===== DATA IN THIS EXERCISE =====
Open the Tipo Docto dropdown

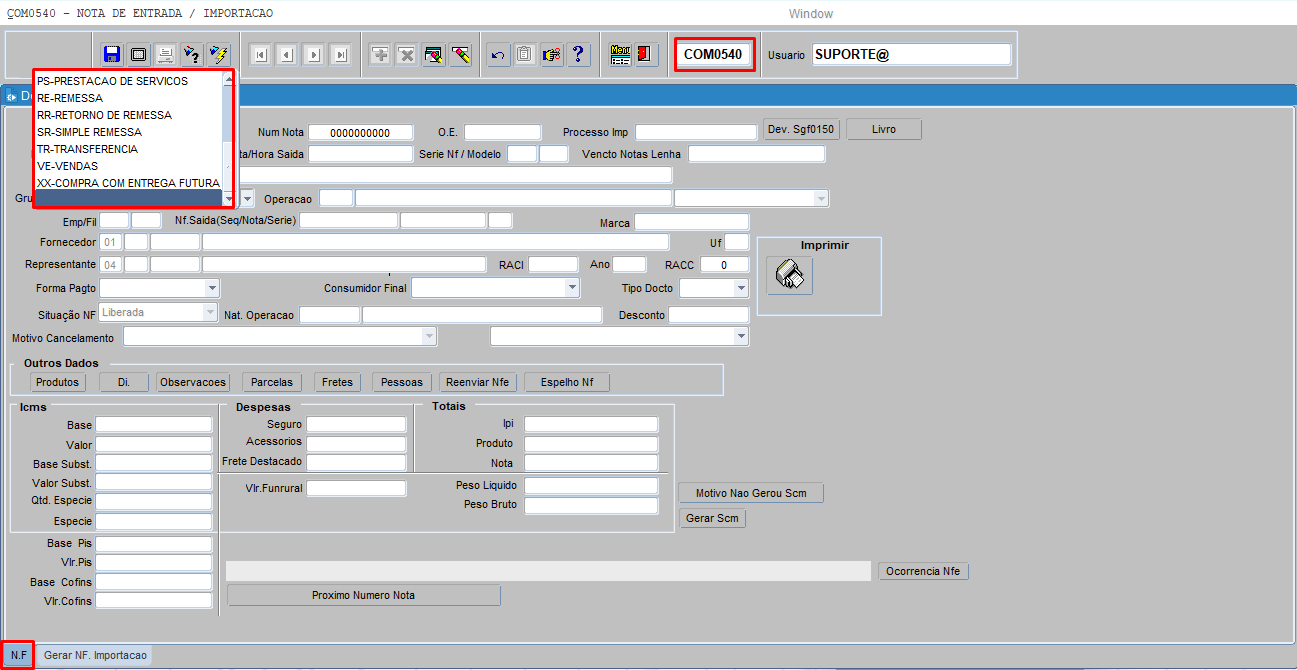[741, 288]
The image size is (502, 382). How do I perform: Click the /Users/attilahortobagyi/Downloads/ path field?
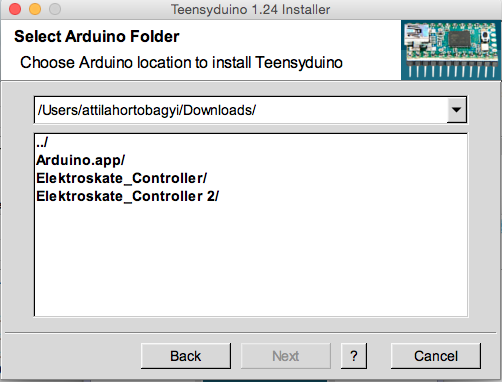coord(241,110)
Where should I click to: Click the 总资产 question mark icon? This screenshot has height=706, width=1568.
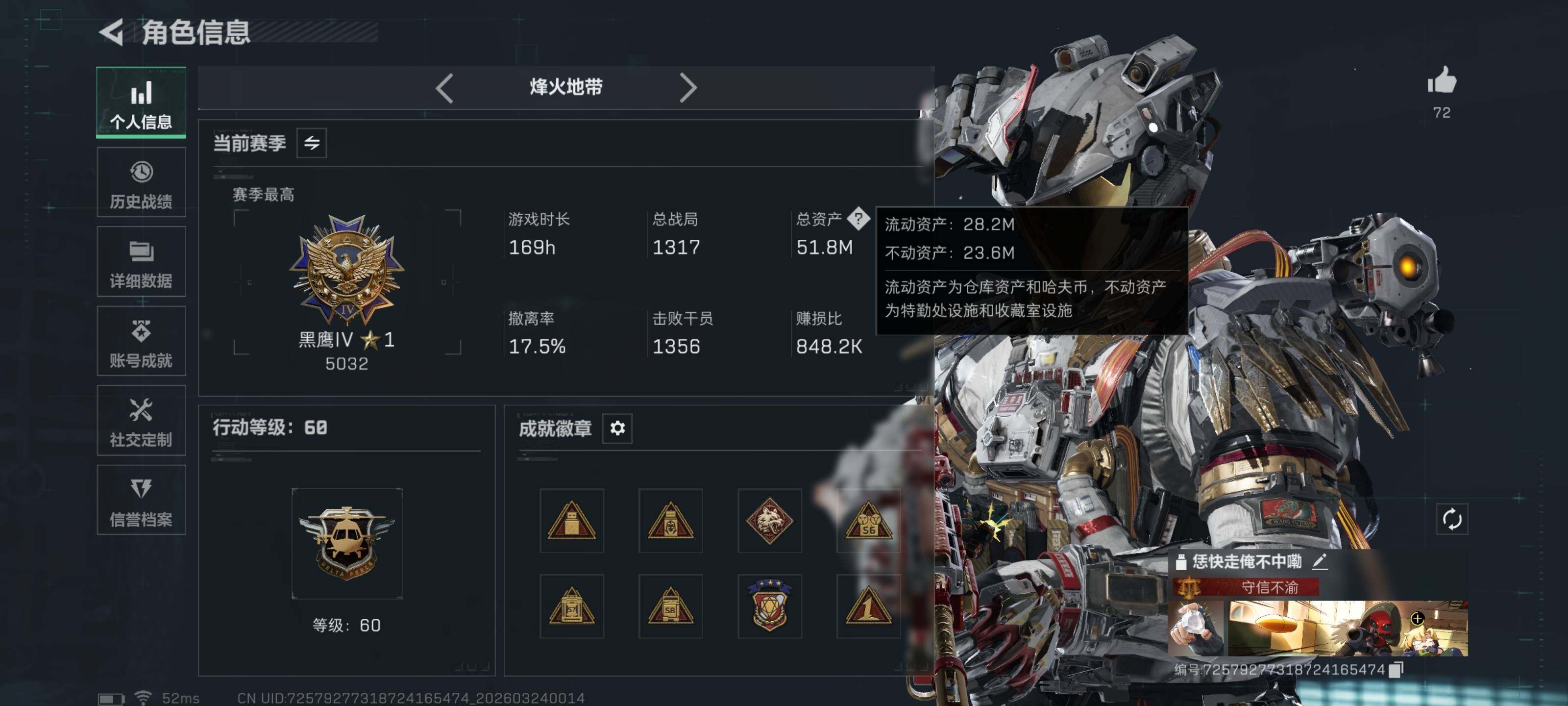coord(858,218)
=====
TASK ITEM:
Repeat the records above exactly, without pictures.

RESPONSE AREA:
Open the Tipo Docto dropdown

[741, 288]
The image size is (502, 382). How do I perform: Click the /Users/attilahortobagyi/Downloads/ path field?
coord(241,110)
Where should I click to: Click the 总资产 question mark icon? This screenshot has height=706, width=1568.
coord(858,218)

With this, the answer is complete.